* [Page extract]
-------

The reading system engages in parallel processing

The serial- versus parallel-processing debate has been guided by the assumption that if multiple words are processed in parallel, then information should be integrated across words, such that a word like, say, “dog” should be recognized faster if it is followed by “cat.” Such effects have been largely elusive in sentence reading (see Brothers, Hoversten, & Traxler, 2017, for a meta-analysis of the prior experimental literature), leading researchers to argue for serial processing. Recently, however, attention has been paid to the possibility that parallel processing might proceed without integrating semantic information across words. The key argument, as formulated by Snell, Meeter, and Grainger (2017), is that readers would have to be able to keep track of separate word identities, given that each word has a unique role in contributing to sentence comprehension. In this sense, the absence of so-called parafoveal-on-foveal effects would be logical even if parallel processing were true.

But how would one then directly evidence parallel processing? The solution offered by Snell et al. (2017) is that although parafoveal-on-foveal effects would, for aforementioned reasons, not be observable in direct measures of word recognition speed (e.g., fixation durations in sentence reading), parallel activated words might nonetheless jointly impact on measures invoked by certain tasks, such as when the reader is asked to make decisions or to report word identities. This idea has sparked the employment of paradigms beyond the realm of normal sentence reading, and has been further fueled by the conception that a successful theoretical framework of the reading system should be able to account for behavior in natural and artificial settings alike.

This endeavor has generated a set of results that can seemingly not be harmonized with a serial-processing framework, while on the contrary being quite logical under the assumption of parallel processing. First, syntactic and semantic categorization decisions to foveal target words are made faster when these words are flanked by syntactically or semantically congruent parafoveal words, as compared to incongruent words (Snell, Declerck, & Grainger, 2018; Snell et al., 2017). Crucially, these effects are established when the target and flankers are shown (simultaneously) for only 170 ms, which is shorter than the average time needed to recognize single words (Rayner, 1998). The fact that the syntactic and semantic characteristics of adjacent words nonetheless have an impact indicates that they must have been processed during, rather than after, target processing.

-------

* [Dataset rows]
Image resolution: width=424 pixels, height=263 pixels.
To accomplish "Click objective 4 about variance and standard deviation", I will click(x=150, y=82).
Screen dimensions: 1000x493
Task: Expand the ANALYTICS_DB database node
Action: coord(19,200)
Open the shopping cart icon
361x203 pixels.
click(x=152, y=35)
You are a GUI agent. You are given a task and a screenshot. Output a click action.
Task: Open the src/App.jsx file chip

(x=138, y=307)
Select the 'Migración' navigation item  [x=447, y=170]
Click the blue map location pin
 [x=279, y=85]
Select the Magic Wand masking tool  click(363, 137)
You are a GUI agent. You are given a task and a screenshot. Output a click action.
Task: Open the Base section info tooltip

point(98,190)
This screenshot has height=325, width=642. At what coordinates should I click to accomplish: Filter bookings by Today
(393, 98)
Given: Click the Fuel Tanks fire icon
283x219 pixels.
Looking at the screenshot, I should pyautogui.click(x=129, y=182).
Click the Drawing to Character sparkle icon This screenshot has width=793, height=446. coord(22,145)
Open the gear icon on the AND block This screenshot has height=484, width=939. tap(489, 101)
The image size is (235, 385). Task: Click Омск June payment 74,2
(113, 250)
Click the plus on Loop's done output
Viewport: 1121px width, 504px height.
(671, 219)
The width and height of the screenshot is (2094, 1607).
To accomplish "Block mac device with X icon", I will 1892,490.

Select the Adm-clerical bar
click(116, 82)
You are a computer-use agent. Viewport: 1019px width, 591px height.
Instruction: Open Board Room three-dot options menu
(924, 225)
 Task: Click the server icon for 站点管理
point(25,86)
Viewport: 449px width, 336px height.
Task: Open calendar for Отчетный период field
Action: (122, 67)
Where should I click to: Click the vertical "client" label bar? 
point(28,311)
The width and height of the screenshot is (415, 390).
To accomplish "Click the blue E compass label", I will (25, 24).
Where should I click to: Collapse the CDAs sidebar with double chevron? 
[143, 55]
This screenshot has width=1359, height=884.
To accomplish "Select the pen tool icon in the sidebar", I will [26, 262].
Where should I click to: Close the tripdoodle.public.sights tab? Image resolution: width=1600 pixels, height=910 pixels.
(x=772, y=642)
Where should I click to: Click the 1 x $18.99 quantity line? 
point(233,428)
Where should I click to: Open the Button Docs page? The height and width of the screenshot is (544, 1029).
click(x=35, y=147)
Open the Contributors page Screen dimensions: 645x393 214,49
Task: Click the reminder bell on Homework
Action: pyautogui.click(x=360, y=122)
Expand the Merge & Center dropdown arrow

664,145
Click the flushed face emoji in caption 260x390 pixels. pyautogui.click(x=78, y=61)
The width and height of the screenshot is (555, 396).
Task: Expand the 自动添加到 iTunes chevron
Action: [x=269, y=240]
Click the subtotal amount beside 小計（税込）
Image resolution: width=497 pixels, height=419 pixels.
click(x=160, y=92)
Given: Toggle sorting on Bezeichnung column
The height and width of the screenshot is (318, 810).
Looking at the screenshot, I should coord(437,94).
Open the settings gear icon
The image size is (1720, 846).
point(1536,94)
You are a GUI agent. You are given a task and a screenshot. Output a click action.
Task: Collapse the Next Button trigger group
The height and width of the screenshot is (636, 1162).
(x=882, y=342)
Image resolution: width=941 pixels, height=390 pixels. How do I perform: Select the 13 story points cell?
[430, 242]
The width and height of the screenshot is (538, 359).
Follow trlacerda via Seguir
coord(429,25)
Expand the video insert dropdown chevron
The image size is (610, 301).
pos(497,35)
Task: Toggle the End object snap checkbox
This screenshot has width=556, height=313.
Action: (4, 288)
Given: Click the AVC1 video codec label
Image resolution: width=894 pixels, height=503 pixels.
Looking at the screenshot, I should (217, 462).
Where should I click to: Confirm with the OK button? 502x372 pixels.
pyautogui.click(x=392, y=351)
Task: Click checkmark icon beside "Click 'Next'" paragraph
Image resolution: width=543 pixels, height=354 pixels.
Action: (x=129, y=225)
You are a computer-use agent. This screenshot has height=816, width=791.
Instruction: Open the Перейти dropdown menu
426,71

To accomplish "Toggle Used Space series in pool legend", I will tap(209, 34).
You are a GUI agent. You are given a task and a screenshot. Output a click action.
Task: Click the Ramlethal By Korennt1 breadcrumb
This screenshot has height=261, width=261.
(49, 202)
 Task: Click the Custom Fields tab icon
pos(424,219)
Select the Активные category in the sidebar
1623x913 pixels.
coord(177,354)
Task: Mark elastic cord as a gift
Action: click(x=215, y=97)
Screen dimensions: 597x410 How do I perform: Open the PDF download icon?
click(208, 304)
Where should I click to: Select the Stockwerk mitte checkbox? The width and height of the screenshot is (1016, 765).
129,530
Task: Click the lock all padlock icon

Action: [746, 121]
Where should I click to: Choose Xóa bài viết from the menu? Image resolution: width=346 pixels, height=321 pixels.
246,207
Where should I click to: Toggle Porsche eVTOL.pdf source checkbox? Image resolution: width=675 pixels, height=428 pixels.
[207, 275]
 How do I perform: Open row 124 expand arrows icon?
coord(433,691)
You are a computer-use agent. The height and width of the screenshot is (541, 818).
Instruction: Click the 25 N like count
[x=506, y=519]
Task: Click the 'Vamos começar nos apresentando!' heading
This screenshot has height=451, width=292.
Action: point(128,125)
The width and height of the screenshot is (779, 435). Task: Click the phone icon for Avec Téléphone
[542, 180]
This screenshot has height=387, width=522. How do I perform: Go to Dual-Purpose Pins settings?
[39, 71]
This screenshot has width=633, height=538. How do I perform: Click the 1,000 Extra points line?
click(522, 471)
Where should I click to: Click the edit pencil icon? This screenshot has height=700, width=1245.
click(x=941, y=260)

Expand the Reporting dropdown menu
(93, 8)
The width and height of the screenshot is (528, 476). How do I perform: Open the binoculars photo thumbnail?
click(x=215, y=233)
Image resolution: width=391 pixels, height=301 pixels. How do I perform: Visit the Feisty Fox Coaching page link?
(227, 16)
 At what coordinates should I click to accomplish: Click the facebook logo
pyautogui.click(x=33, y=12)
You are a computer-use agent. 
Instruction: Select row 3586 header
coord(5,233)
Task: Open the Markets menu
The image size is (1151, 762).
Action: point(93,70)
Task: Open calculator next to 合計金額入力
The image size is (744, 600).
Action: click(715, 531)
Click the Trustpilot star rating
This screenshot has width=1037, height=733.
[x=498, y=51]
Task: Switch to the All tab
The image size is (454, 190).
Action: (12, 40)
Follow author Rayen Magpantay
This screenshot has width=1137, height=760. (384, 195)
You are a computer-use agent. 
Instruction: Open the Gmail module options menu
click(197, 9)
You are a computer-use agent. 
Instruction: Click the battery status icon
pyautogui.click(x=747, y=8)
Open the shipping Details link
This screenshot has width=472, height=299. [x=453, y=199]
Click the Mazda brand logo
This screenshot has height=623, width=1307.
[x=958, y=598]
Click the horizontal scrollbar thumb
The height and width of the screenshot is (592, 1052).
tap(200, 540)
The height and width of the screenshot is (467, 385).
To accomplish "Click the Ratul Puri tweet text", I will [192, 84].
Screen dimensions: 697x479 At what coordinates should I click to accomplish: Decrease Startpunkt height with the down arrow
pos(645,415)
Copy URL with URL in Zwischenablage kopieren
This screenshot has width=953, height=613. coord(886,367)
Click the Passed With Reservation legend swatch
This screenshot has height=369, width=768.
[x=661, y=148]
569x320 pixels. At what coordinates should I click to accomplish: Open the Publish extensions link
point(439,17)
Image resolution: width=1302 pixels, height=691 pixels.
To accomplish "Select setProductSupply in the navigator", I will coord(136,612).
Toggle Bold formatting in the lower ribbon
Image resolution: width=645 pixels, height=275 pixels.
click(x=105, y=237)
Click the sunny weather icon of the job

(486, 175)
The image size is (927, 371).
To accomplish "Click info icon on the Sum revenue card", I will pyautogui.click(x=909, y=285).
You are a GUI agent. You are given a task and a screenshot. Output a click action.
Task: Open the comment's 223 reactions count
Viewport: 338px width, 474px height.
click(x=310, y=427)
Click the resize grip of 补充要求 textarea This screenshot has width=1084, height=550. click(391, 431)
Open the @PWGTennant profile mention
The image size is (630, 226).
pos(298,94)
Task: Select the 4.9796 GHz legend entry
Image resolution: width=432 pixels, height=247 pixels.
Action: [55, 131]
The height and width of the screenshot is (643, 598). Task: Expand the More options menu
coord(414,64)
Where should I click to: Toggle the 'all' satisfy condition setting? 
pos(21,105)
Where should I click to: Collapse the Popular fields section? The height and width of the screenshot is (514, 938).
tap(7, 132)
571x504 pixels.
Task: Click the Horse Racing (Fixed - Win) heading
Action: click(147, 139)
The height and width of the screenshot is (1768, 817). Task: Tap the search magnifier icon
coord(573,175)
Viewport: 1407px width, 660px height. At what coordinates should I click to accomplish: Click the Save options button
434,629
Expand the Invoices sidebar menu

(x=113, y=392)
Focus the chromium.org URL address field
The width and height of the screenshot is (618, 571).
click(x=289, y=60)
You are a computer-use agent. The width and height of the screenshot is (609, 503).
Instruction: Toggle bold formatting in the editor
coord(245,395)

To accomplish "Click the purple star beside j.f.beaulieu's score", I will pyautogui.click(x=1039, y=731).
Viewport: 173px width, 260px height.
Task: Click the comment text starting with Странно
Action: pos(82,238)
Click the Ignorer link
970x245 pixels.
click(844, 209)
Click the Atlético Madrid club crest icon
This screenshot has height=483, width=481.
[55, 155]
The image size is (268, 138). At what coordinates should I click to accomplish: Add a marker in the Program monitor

-------

* [Work instructions]
- 1) Copy the stretch of the reading-system passage above from "This endeavor has" through "after, target processing.".
- 2) Using the reading-system passage above, decide whether each statement agrees with it. Answer yes or no for each, and quote the deciding words. (a) Snell, Meeter, and Grainger (2017) argued that readers would need to keep separate word identities apart. (b) In the categorization studies, targets and flankers were shown for 250 ms. (c) Parafoveal-on-foveal effects have been readily found in sentence reading.

* [Results by task]
- 1)
This endeavor has generated a set of results that can seemingly not be harmonized with a serial-processing framework, while on the contrary being quite logical under the assumption of parallel processing. First, syntactic and semantic categorization decisions to foveal target words are made faster when these words are flanked by syntactically or semantically congruent parafoveal words, as compared to incongruent words (Snell, Declerck, & Grainger, 2018; Snell et al., 2017). Crucially, these effects are established when the target and flankers are shown (simultaneously) for only 170 ms, which is shorter than the average time needed to recognize single words (Rayner, 1998). The fact that the syntactic and semantic characteristics of adjacent words nonetheless have an impact indicates that they must have been processed during, rather than after, target processing.

- 2)
(a) Yes: "readers would have to be able to keep track of separate word identities"
(b) No: "these effects are established when the target and flankers are shown (simultaneously) for only 170 ms"
(c) No: "Such effects have been largely elusive in sentence reading"